What you need to do —
Pull out every line in the entries below that contains the word "dimensions". Case counts.

◇ ◇ ◇ ◇ ◇ ◇ ◇

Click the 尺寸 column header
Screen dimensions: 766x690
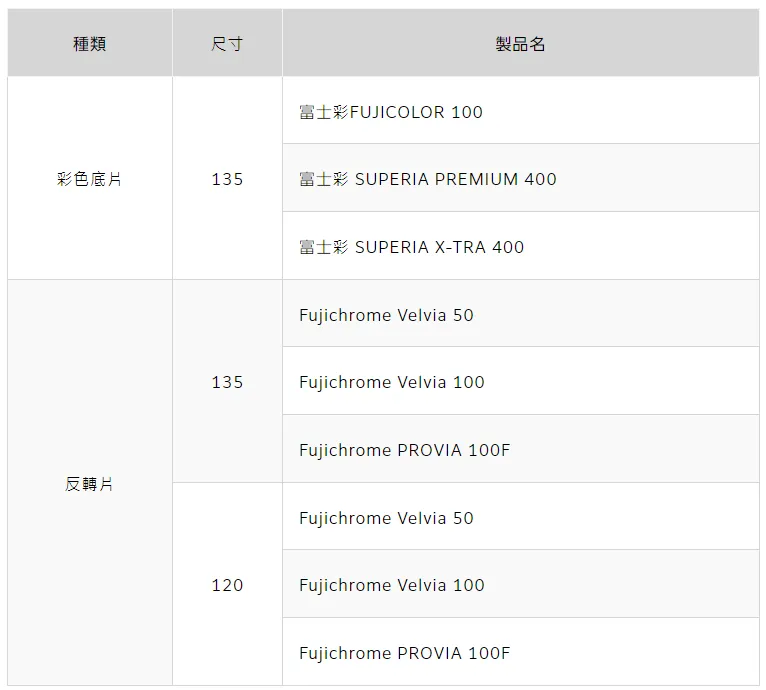(x=227, y=43)
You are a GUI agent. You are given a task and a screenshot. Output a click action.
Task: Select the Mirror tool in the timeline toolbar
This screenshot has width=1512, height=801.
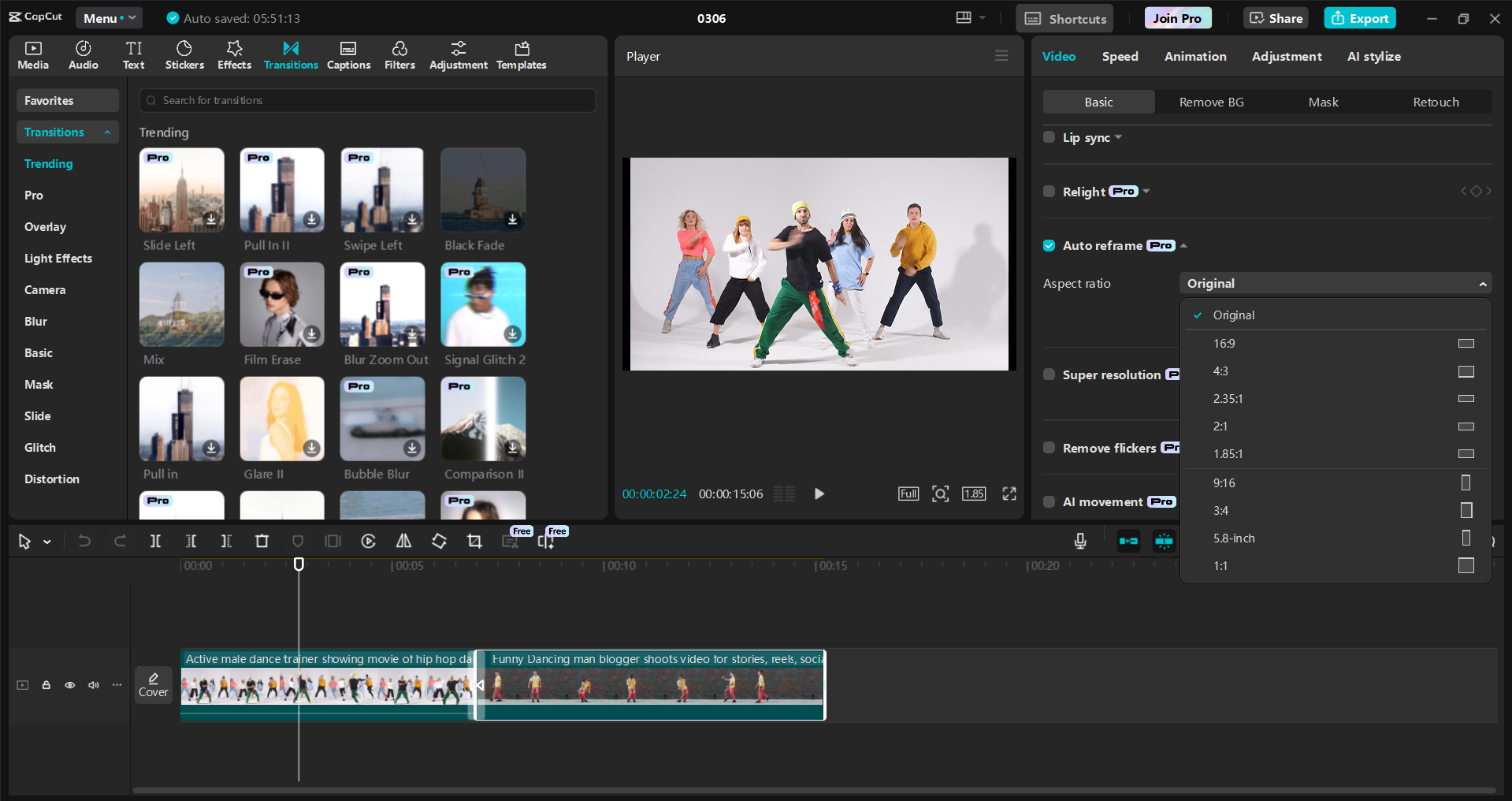[403, 542]
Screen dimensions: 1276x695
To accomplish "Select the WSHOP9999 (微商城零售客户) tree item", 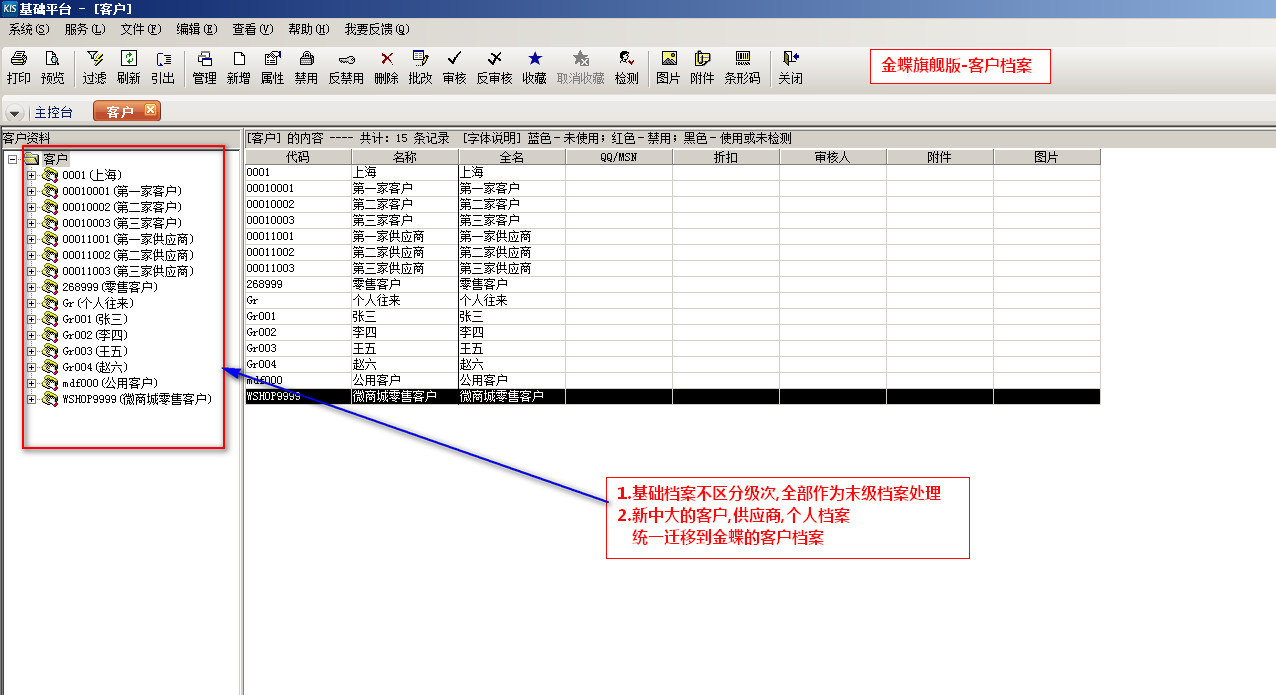I will (x=136, y=400).
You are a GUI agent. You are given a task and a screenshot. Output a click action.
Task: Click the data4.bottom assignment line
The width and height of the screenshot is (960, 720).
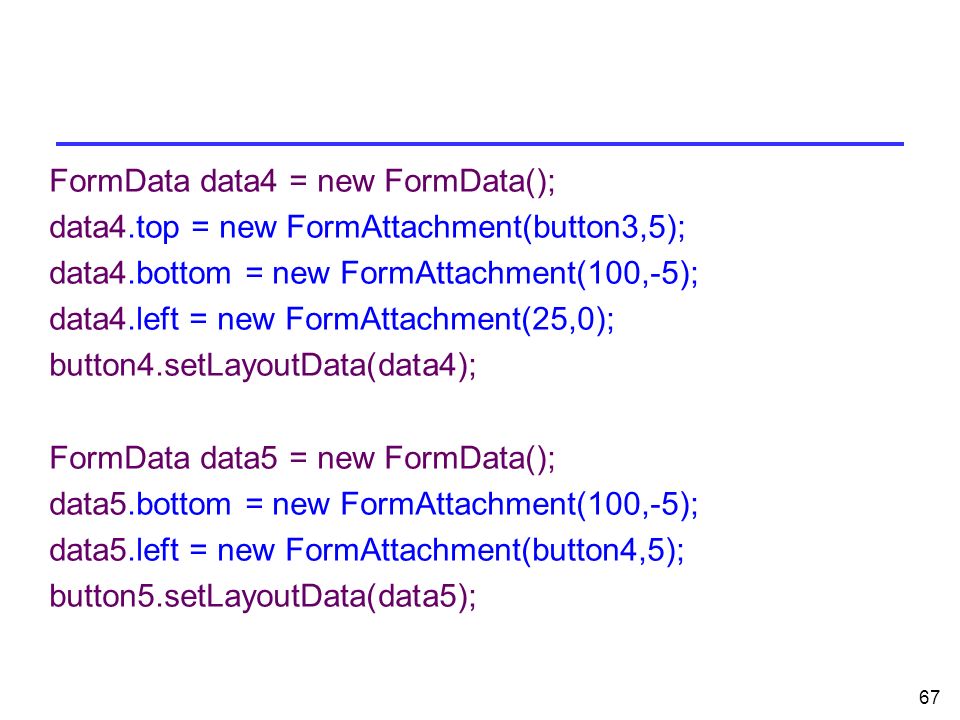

◇ ◇ ◇ ◇ ◇ ◇ ◇

Final result —
Screen dimensions: 766x690
Screen dimensions: 1276x695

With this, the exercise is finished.